## TEXTO SELECIONADO
=====
FHC revolta tucanos e abre nova crise na campanha de Alckmin

Mal-estar generalizado no ninho tucano. A ''Carta aos eleitores do PSDB'', escrita pelo ex-presidente Fernando Henrique Cardoso e divulgada na quinta-feira (07/9), azedou ainda mais os bastidores da campanha presidencial de Geraldo Alckmin. Nem mesmo a mí

O insucesso foi tão grande que, se a carta quis ''dar luzes'' à corrida eleitoral, provocou o efeito contrário: jogou mais sombras sobre a já debilitada imagem de seu autor. Para quem já disse, levianamente, que ''a ética do PT é roubar'', nenhum dos vitupérios contra o governo Lula merece muita credibilidade. O problema é que os principais incomodados da hora são os coordenadores da campanha presidencial tucana.
=====
[Dados de localização de palavras e elementos]

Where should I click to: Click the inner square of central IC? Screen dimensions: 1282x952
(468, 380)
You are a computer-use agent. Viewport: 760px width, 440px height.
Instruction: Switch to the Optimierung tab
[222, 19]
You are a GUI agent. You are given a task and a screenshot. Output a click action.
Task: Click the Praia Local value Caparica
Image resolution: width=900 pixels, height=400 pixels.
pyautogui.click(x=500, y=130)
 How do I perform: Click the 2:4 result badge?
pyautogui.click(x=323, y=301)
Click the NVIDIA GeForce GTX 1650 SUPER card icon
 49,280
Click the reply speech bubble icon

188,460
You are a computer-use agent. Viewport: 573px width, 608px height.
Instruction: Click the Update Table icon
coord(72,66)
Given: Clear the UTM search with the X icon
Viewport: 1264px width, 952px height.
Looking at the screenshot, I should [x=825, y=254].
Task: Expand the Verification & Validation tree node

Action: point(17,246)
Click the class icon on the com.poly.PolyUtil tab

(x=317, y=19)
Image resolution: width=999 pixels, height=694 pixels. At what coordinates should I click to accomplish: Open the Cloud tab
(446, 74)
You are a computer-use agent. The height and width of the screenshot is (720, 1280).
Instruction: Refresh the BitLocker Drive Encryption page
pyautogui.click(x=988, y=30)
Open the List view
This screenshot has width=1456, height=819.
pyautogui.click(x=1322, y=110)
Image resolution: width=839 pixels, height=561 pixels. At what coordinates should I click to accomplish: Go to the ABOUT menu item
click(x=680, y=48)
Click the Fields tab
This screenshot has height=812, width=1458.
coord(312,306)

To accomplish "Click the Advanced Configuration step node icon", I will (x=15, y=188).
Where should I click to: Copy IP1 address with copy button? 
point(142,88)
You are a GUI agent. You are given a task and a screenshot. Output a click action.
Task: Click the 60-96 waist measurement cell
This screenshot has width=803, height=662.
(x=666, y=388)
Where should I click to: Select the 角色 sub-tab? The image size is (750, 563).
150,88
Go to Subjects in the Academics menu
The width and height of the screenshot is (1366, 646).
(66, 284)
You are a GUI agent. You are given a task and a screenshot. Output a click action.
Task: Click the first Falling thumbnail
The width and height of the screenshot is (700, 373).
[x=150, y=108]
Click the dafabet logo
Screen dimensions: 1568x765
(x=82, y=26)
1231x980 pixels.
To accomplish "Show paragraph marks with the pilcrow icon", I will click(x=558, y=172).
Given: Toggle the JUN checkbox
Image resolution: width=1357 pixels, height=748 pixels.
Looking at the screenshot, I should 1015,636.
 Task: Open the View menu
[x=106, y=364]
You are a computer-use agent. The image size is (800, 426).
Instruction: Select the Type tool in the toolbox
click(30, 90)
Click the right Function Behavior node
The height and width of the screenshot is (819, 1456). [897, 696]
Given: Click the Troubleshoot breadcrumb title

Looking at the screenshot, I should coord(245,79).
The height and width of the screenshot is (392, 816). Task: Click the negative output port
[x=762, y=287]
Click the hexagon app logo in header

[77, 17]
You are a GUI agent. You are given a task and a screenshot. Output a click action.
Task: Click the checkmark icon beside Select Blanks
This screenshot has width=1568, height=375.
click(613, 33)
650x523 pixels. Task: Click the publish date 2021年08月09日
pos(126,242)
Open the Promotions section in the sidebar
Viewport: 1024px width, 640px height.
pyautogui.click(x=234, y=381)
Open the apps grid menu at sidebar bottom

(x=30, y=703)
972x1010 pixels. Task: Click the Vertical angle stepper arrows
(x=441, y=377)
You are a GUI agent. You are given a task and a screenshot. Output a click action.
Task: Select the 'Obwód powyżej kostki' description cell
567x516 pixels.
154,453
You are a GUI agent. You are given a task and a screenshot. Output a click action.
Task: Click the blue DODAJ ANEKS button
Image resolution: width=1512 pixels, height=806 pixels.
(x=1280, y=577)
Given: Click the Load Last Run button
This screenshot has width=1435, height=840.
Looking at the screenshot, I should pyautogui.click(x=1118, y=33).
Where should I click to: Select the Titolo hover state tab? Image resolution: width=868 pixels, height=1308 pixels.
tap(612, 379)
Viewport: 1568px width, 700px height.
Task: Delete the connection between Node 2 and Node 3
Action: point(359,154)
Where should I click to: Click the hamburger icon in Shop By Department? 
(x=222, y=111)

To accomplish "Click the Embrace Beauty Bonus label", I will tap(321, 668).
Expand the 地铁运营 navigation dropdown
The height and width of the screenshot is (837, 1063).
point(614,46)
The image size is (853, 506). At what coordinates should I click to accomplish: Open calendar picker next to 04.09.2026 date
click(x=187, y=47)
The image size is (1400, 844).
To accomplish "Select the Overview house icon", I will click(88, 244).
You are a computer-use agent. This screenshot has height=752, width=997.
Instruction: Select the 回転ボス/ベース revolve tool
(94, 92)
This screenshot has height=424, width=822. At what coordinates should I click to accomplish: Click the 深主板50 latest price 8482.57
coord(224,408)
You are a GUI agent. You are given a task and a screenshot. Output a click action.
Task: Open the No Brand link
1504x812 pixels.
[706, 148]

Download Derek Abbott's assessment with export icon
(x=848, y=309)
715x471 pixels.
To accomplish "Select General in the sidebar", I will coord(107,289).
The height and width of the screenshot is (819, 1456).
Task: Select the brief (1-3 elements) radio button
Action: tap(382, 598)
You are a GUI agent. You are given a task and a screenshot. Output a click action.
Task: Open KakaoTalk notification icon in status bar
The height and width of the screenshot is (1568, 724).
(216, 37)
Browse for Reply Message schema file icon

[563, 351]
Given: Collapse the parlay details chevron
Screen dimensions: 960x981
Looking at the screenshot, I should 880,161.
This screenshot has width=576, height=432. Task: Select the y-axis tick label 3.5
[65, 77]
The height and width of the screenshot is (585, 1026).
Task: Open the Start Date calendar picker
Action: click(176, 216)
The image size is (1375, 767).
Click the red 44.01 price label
=====
## REQUISITOS DA TAREFA
Dê continuidade ao texto sobre a carta de FHC aos eleitores do PSDB a partir da última frase apresentada. Os dados constituem material à parte, sem relação com o texto sobre a carta de FHC.

## RESULTADO DO EXERCÍCIO
Sem consultar ninguém do partido, FHC criticou a gestão Alckmin à frente do governo paulista, sobretudo na área de segurança pública. Qualificou como ''fracasso'' o processo de privatização do setor elétrico. São duas críticas corretas e, mais do que isso, baseadas em colapsos visíveis a olho nu. Surgem, porém, tardiamente para a opinião pública. Soam hipócritas, como se FHC usasse o artifício da humildade e da autocrítica para ostentar credibilidade. Não funcionou.


 


A coordenação da campanha Alckmin se decepcionou com a carta, recebida como um golpe traiçoeiro. Segundo a Folha de S.Paulo, Alckmin e correligionários acusam FHC de dar como encerradas as eleições 2006, com vitória sacramentada de Lula. Partindo desse pressuposto, a carta ''aponta para o cenário político pós-2006 e, nas entrelinhas, rifa o tucano da disputa presidencial em curso''.


 


Para o comando da campanha, o ex-presidente usou a cena eleitoral apenas para mandar um recado interno: ele, FHC, não quer perder o prestígio dentro do partido, embora com um desempenho em 2006 que não pára de desgastar sua liderança. Mais: fez jogo de cena para reaparecer nas manchetes de jornal e na cena pública, à base de afirmações polêmicas e desagradáveis sobre seu partido.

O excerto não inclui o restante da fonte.